6.2 The Trust shall have received a favorable opinion from Ropes & Xxxx,
counsel to the Acquiring Trust for the transactions contemplated
hereby, dated the Closing Date and, in a form satisfactory to the
Trust, to the following effect:
(a) The Acquiring Trust is a business trust duly organized and
validly existing under the laws of The Commonwealth of
Massachusetts and has power to own all of its properties and
assets and to carry on its business as presently conducted,
and the Acquiring Fund is a separate series thereof duly
constituted in accordance with the applicable provisions of
the 1940 Act and the Declaration of Trust and By-laws of the
Acquiring Trust; (b) this Agreement has been duly
authorized, executed and delivered on behalf of the
Acquiring Fund and, assuming the Prospectus and Registration
Statement referred to in paragraph 5.3 complies with
applicable federal securities laws and assuming the due
authorization, execution and delivery of this Agreement by
the Trust on behalf of the Acquired Fund, is the valid and
binding obligation of the Acquiring Fund enforceable against
the Acquiring Fund in accordance with its terms, except as
the same may be limited by bankruptcy, insolvency,
reorganization or other similar laws affecting the
enforcement of creditors' rights generally and other
equitable principles; (c) the Acquiring Fund has the power
to assume the liabilities to be assumed by it hereunder and
upon consummation of the transactions contemplated hereby
the Acquiring Fund will have duly assumed such liabilities;
(d) the Acquiring Shares to be issued for transfer to the
shareholders of the Acquired Fund as provided by this
Agreement are duly authorized and upon such transfer and
delivery will be validly issued and outstanding and fully
paid and nonassessable Class A shares, Class B shares, Class
C shares and Class I shares of beneficial interest in the
Acquiring Fund, and no shareholder of the Acquiring Fund has
any preemptive right of subscription or purchase in respect
thereof; (e) the execution and delivery of this Agreement
did not, and the performance by the Acquiring Trust and the
Acquiring Fund of their respective obligations hereunder
will not, violate the Acquiring Trust's Declaration of Trust
or By-laws, or any provision of any agreement known to such
counsel to which the Acquiring Trust or the Acquiring Fund
is a party or by which either of them is bound or, to the
knowledge of such counsel, result in the acceleration of any
obligation or the imposition of any penalty under any
agreement, judgment, or decree to which the Acquiring Trust
or the Acquiring Fund is a party or by which either of them
is bound; (f) to the knowledge of such counsel, no consent,
approval, authorization or order of any court or
governmental authority is required for the consummation by
the Acquiring Trust or the Acquiring Fund of the
11
transactions contemplated by this Agreement except such as
may be required under state securities or "Blue Sky" laws or
such as have been obtained; (g) except as previously
disclosed, pursuant to section 4.2(f) above, such counsel
does not know of any legal or governmental proceedings
relating to the Acquiring Trust or the Acquiring Fund
existing on or before the date of mailing of the Prospectus
referred to in paragraph 5.3 or the Closing Date required to
be described in the Registration Statement referred to in
paragraph 5.3 which are not described as required; (h) the
Acquiring Trust is registered with the Securities and
Exchange Commission as an investment company under the 1940
Act; and (i) to the best knowledge of such counsel, no
litigation or administrative proceeding or investigation of
or before any court or governmental body is presently
pending or threatened as to the Acquiring Trust or the
Acquiring Fund or any of their properties or assets and
neither the Acquiring Trust nor the Acquiring Fund is a
party to or subject to the provisions of any order, decree
or judgment of any court or governmental body, which
materially and adversely affects its business.

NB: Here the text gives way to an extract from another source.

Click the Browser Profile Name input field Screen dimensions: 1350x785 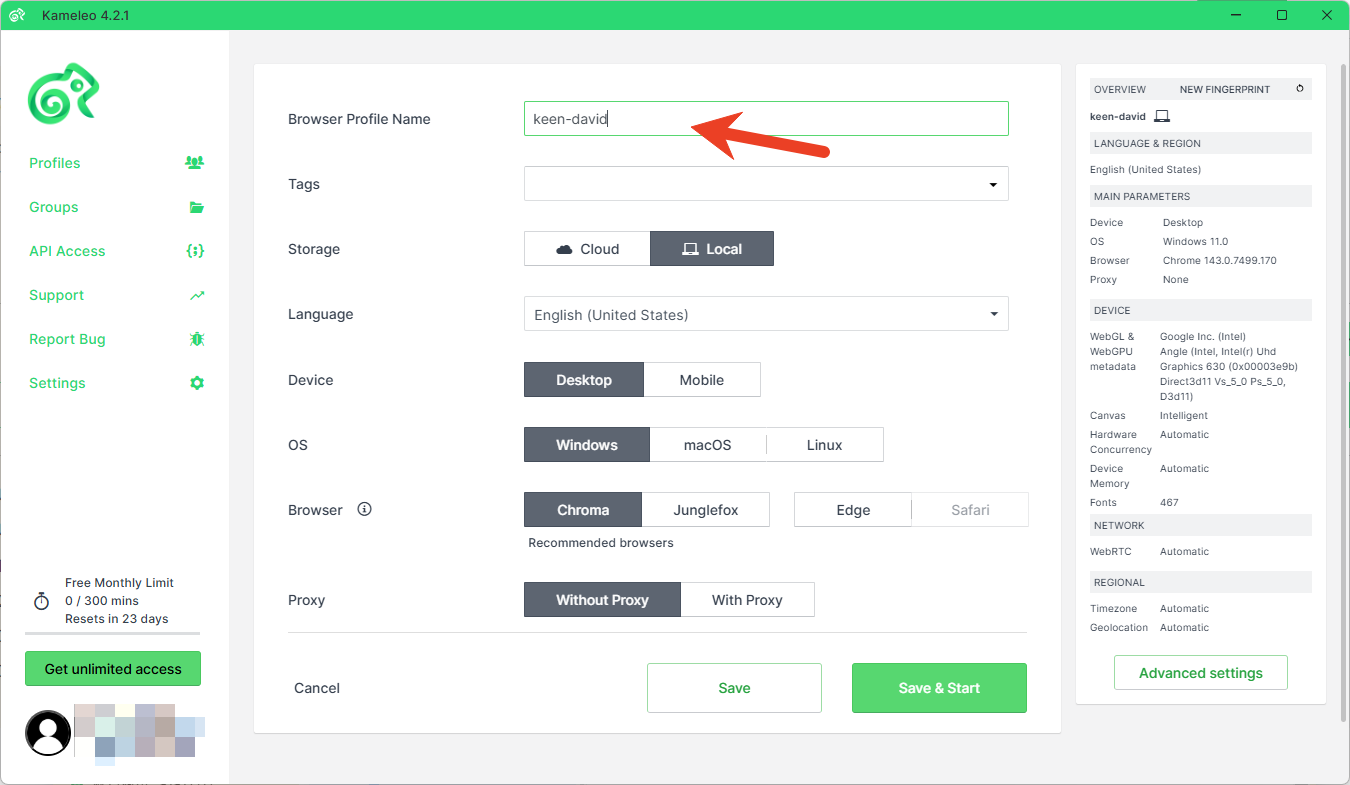(x=765, y=118)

7. CONDITIONS PRECEDENT TO OBLIGATIONS OF THE ACQUIRING FUND.
The obligations of the Acquiring Fund to complete the transactions
provided for herein shall be subject, at its election, to the
performance by the Acquired Fund of all the obligations to be
performed by it hereunder on or before the Closing Date and, in
addition thereto, to the following further conditions:
7.1 The Trust, on behalf of the Acquired Fund, shall have delivered to
the Acquiring Trust a certificate executed in its name by its
President or Vice President and its Treasurer or Assistant
Treasurer, in form and substance satisfactory to the Acquiring Trust
and dated the Closing Date, to the effect that the representations
and warranties of the Acquired Fund made in this Agreement are true
and correct at and as of the Closing Date, except as they may be
affected by the transactions contemplated by this Agreement, and
that the Trust and the Acquired Fund have complied with all the
covenants and agreements and satisfied all of the conditions on its
part to be performed or satisfied under this Agreement at or prior
to the Closing Date;
7.2 The Acquiring Trust shall have received a favorable opinion from
Ropes & Xxxx, counsel to the Trust, dated the Closing Date and in a
form satisfactory to the Acquiring Trust, to the following effect:
(a) The Trust is a business trust duly organized and validly
existing under the laws of the Commonwealth of Massachusetts
and has corporate power to own all of its properties and
assets and to carry on its business as presently conducted,
and the Acquired Fund is a separate series thereof duly
constituted in accordance with the applicable provisions of
the 1940 Act and the Declaration of Trust of the Trust; (b)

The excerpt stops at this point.